In the fourth quarter of 2015, the Charge, Charge HR, and the Surge generated 79% of Fitbit's sales. By the first quarter of 2016, nearly half of its sales came from the Blaze and the Alta. All those devices, except the original Charge and the Alta, use PurePulse heart rate monitors. If Fitbit recalled all those devices (which would be a worst-case scenario) and reinstalled new heart rate monitors, the expenses would likely cause Fitbit's margins -- which have already been contracting over the past few quarters due to higher R&D and marketing expenses -- to plunge.
Enterprise opportunities could be threatened
But even if that worst-case scenario doesn't occur, questions about the accuracy of its devices could tarnish its reputation with physicians and corporate customers. To avoid FDA oversight, Fitbit and other fitness trackers often emphasize that they are "health and wellness" products instead of medical devices.

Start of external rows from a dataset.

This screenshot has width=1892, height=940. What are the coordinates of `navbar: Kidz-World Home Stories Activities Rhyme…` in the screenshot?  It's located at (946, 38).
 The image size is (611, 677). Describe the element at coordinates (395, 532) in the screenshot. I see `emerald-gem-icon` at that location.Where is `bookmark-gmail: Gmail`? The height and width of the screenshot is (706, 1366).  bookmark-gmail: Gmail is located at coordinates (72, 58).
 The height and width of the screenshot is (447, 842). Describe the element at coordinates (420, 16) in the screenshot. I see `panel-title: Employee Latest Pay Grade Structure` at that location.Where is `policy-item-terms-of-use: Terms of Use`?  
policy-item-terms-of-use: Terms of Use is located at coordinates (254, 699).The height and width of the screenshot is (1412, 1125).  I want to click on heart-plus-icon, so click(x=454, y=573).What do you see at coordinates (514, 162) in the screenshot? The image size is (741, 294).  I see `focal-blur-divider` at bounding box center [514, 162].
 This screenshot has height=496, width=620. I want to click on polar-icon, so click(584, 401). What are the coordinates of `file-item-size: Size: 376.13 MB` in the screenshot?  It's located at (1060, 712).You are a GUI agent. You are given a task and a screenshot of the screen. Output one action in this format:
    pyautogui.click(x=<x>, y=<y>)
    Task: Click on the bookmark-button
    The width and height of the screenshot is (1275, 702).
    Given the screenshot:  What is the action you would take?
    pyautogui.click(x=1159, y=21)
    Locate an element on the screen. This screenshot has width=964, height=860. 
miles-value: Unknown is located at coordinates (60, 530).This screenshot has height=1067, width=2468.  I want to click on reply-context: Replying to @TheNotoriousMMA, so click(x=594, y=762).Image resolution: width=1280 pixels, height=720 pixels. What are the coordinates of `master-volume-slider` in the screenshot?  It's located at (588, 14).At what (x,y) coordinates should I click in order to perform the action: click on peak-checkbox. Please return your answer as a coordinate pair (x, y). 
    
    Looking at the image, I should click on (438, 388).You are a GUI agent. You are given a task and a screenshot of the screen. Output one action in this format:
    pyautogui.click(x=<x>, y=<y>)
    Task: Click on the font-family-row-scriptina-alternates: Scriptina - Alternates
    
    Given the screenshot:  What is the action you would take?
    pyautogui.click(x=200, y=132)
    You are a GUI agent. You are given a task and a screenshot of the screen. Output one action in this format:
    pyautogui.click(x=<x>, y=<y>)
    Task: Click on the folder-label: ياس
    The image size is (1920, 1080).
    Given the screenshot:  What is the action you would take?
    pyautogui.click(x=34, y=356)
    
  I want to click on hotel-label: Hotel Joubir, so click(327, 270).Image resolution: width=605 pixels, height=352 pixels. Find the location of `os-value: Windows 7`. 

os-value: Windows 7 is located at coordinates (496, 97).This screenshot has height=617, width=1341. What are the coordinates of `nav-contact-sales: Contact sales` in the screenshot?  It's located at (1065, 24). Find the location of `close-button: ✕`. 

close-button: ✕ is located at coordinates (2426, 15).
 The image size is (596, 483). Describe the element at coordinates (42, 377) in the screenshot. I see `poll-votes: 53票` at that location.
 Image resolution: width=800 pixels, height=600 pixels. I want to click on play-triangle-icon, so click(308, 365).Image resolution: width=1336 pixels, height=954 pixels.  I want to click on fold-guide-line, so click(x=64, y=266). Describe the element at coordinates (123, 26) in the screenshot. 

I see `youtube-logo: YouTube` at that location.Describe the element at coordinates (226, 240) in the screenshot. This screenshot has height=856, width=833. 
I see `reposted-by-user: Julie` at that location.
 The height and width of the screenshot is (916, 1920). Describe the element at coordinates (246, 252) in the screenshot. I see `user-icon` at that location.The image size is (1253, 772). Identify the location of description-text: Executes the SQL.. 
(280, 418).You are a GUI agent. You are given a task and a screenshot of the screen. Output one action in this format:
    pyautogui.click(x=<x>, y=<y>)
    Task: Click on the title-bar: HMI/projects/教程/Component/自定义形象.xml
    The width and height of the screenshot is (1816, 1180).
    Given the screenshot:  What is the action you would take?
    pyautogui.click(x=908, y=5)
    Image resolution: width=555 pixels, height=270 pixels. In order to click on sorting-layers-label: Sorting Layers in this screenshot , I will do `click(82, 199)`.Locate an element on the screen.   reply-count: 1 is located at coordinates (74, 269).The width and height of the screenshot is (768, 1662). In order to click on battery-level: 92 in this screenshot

That makes it easier to roll out new devices for mainstream consumers, but it's already raising eyebrows in the medical community. In a recent op-ed piece at iMedicalApps, Dr. Satish Misra stated that he couldn't "help but wonder about risks when recommending specific, unvalidated devices," and that it "would be prudent to stick to validated devices that at least have solid evidence behind them."
If major companies are also thinking about the same issues, the growth of Fitbit's corporate wellness programs could be throttled. After all, companies might be unwilling to base insurance discounts on potentially flawed data. But if Fitbit has to send all its devices to the FDA for approval, R&D costs would likely surge and its product refresh cycle could become much more sluggish.
What's really at stake
I personally don't think the worst-case scenario of widespread recalls will occur, but the lawsuit could damage Fitbit's credibility with healthcare professionals and corporate customers. That damage would be far worse than getting a financial slap on the wrist, since it could cripple its ability to use corporate wellness programs to generate fresh revenue and widen its moat against potential challengers.